↓↓↓

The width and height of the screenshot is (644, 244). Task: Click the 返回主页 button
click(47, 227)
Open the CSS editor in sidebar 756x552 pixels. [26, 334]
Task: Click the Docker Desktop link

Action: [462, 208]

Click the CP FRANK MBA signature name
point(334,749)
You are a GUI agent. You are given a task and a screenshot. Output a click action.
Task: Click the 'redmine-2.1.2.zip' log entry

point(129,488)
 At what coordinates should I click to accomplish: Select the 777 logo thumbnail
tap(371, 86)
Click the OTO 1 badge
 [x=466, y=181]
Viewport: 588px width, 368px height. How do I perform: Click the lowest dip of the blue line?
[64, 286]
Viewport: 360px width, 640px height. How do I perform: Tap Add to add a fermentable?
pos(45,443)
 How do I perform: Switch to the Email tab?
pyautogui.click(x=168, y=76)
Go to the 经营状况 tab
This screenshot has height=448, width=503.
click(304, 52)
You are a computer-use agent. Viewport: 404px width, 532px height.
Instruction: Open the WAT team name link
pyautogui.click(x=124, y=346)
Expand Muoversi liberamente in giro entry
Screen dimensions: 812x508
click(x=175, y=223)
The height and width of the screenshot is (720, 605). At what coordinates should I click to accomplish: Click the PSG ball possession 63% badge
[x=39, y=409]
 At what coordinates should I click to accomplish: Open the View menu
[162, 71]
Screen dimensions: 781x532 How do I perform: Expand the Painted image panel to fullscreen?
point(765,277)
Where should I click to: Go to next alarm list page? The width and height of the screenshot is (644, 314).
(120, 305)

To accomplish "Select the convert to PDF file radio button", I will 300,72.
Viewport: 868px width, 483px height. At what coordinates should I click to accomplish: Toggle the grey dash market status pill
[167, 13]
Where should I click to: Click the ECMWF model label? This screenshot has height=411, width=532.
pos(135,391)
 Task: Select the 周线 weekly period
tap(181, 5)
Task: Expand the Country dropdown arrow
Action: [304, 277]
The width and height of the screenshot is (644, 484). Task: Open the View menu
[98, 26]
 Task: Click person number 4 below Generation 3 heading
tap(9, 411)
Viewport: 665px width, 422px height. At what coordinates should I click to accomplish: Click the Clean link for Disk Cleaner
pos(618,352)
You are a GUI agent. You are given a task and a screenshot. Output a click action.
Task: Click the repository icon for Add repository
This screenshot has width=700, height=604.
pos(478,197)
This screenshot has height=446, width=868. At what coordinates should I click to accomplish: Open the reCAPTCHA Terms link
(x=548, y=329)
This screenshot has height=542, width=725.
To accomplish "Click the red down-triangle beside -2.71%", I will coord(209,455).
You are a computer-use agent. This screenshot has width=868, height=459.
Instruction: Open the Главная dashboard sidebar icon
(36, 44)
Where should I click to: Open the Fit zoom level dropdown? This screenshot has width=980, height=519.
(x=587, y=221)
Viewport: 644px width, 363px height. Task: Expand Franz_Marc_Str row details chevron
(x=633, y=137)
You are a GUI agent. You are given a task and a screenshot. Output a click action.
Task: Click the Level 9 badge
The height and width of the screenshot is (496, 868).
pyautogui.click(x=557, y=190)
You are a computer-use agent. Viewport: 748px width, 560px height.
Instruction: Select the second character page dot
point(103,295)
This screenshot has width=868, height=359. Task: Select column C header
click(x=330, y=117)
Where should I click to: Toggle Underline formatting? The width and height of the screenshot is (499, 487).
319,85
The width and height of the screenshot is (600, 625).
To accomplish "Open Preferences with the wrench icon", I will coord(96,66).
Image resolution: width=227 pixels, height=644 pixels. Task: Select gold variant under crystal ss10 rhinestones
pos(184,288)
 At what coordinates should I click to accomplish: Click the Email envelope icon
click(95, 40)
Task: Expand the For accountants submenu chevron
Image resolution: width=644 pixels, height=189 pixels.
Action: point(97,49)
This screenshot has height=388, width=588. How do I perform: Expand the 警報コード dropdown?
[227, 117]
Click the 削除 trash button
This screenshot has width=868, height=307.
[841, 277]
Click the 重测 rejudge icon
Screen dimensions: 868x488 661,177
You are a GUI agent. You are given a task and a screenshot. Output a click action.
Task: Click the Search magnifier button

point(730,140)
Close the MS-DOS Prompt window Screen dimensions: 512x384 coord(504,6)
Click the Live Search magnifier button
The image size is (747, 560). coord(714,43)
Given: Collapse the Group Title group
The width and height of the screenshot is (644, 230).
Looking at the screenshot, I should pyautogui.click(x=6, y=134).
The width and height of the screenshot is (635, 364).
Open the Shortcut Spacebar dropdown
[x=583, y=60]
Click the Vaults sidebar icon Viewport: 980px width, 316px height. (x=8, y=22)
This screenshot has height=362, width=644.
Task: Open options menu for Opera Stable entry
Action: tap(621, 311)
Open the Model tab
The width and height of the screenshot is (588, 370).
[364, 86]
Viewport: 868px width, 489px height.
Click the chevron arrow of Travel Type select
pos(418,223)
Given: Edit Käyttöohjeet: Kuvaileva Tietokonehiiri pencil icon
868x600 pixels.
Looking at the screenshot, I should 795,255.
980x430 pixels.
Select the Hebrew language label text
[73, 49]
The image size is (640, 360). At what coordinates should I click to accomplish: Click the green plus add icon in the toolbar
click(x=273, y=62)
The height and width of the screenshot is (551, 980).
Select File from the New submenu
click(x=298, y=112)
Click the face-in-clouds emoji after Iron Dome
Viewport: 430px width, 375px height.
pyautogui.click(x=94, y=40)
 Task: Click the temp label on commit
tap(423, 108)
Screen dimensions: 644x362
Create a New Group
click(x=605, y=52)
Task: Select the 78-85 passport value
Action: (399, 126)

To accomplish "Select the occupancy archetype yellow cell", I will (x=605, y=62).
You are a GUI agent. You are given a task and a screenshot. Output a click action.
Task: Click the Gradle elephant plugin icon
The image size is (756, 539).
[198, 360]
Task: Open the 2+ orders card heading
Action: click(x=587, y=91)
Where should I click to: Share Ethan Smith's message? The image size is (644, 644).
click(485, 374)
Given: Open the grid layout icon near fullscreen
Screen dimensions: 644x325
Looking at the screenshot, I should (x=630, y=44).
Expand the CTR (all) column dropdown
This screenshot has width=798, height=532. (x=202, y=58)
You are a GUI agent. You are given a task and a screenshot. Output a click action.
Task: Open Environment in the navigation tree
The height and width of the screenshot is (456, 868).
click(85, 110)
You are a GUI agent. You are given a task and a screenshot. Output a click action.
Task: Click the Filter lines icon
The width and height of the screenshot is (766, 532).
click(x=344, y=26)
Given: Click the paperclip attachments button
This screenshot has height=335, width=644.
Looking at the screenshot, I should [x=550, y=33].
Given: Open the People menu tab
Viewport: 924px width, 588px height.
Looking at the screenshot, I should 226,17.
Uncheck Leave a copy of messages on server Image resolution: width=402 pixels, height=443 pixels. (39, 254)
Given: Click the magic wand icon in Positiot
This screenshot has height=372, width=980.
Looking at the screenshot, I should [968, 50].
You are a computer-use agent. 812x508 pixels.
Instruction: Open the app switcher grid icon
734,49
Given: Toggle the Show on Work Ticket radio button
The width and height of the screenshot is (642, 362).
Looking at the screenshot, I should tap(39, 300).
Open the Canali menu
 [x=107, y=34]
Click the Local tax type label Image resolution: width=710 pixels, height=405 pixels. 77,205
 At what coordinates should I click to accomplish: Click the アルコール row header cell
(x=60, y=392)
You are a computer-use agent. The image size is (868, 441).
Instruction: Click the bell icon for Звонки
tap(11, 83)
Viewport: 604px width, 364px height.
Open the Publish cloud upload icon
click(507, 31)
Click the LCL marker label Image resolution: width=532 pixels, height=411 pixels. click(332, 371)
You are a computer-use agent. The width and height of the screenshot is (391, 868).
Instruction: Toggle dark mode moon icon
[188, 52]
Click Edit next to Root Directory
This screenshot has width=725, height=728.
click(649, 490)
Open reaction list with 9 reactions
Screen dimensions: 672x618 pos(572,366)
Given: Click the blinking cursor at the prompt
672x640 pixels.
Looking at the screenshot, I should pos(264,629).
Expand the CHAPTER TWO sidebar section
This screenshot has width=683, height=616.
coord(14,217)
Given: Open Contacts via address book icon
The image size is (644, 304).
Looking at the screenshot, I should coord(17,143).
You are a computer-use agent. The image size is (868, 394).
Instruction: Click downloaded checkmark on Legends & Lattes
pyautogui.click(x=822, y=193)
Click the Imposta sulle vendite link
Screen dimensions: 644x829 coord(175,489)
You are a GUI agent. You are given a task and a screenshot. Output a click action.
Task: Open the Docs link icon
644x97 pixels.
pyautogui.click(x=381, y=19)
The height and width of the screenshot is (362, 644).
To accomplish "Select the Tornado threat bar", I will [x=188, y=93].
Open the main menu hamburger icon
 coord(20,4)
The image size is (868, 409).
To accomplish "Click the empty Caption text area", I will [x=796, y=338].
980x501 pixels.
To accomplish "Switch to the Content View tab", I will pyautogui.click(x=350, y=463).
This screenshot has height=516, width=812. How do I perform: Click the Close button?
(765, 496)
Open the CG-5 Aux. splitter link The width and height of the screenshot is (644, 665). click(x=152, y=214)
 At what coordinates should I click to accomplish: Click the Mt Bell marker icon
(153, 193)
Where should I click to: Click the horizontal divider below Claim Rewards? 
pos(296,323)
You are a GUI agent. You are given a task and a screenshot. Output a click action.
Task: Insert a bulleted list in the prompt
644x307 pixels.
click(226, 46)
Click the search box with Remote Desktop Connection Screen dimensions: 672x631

↑↑↑

## Goal of the exercise
Go through the listing above and find each line that contains "radio", then copy it.

## Exercise answer
To accomplish "Select the convert to PDF file radio button", I will 300,72.
Given: Toggle the Show on Work Ticket radio button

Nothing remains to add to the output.